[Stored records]
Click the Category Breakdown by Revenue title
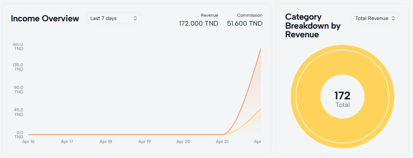The image size is (413, 158). point(313,26)
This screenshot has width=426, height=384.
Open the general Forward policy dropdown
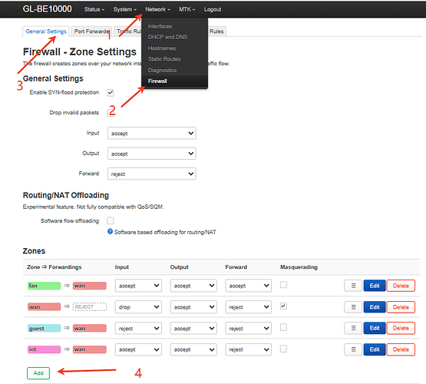coord(152,174)
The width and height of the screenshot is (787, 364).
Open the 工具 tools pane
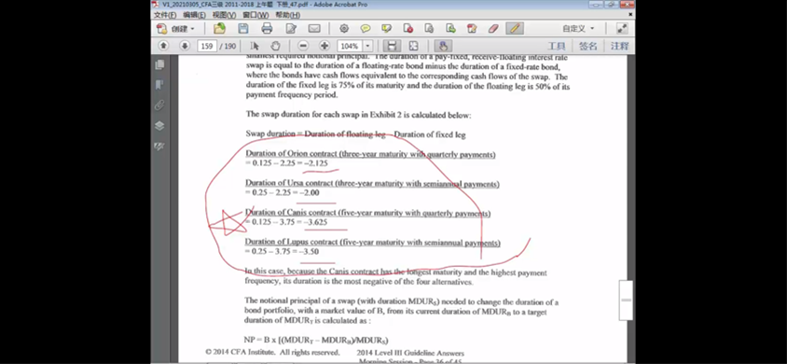click(x=556, y=46)
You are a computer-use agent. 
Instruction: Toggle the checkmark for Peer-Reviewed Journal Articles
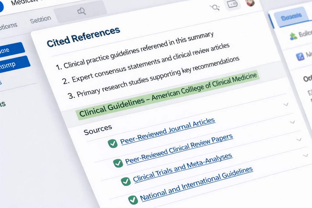(114, 143)
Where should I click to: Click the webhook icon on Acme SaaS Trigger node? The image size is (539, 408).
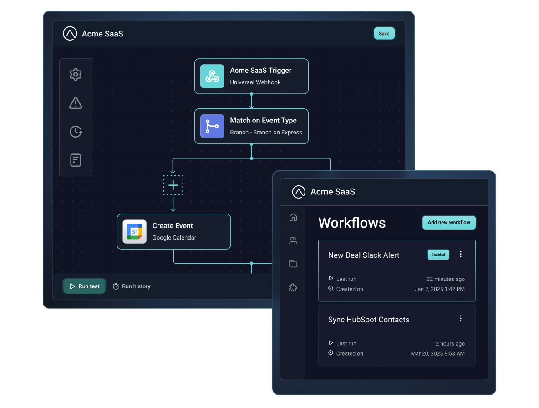coord(211,76)
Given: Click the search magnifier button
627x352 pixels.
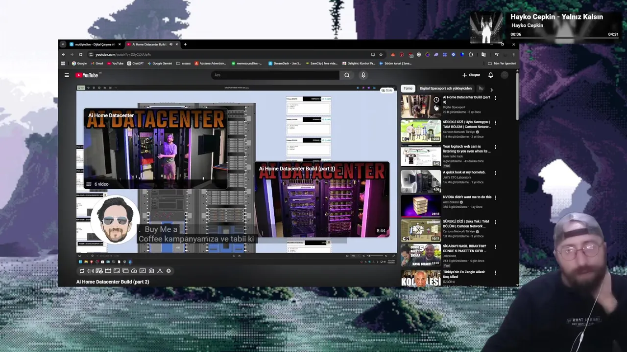Looking at the screenshot, I should click(x=347, y=75).
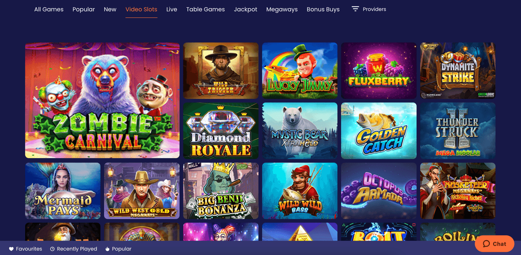The image size is (521, 255).
Task: Select the Megaways tab
Action: (x=282, y=10)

## What this task involves
Look through the lines above and collect those with the word "height".

## Answer below
This screenshot has width=426, height=384.
The width and height of the screenshot is (787, 364).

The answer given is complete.